The results bore that out. In one case, Sensi detected a caregiver struggling with a client’s specific shower setup. The care team was immediately able to send the caregiver a targeted training video to correct the issue in real time. “A few years ago, we wouldn’t have even known they were struggling,” Heather says. “Now, we can communicate proactively and be true team members to our caregivers.”
Of course, the agency makes use of Sensi to catch early health changes: UTIs are identified before they escalate, fall risks are addressed before they happen, and cardiac events are flagged so medical professionals can intervene. This 24/7 audio-enabled care intelligence gives their medically trained staff continuous visibility, it’s something that office-based care management alone cannot provide.
5. Rapid response is a market position
“When an urgent situation comes up, we try our best to say ‘yes’ and initiate care immediately.”

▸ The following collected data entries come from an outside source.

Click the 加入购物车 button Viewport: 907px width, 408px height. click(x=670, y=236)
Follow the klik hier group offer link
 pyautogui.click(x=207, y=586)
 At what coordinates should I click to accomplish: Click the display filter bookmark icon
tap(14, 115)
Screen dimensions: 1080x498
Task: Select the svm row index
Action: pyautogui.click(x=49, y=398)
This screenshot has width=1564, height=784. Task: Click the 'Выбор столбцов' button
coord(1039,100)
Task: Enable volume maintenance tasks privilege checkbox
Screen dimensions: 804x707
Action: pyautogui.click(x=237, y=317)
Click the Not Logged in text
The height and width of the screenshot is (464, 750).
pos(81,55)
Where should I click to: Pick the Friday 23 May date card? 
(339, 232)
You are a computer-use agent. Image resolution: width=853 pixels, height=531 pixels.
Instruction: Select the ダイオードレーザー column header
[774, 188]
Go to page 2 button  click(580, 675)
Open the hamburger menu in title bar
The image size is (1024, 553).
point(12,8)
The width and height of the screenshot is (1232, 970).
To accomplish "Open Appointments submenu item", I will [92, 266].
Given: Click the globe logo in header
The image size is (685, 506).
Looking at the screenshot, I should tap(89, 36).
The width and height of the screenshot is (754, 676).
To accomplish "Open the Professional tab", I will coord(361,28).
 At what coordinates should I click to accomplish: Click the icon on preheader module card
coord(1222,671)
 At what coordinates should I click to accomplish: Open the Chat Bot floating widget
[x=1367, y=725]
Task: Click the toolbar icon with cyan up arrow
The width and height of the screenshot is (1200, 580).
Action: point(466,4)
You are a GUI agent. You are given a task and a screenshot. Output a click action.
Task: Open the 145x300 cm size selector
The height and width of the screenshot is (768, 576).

A rapid response in a crowded senior care market is a differentiator. Peak Medical has a reputation for starting cases fast, often the same day a family calls following a hospital discharge or unexpected health event.
“When an urgent situation comes up, we try our best to say ‘yes’ and initiate care immediately,” Heather explained. “Whether someone had an accident or is unexpectedly discharged from the hospital, they might need temporary or long-term help right this second.”
That capacity to immediately say “yes” comes from their staffing strategy. Aaron explained they operate above their caregiver threshold at all times and charge an upfront service fee for emergency 24-hour setups. That service fee goes directly to the caregiver as an incentive to take urgent shifts.
It’s a unique value proposition to be able to consistently show up for clients, exactly when they need you. That’s exactly why their referral partners know they can count on Peak Medical when time is short and stakes are high. Their responsive model has also earned them a spot as a reliable go-to partner for the Veterans Administration and various grant programs.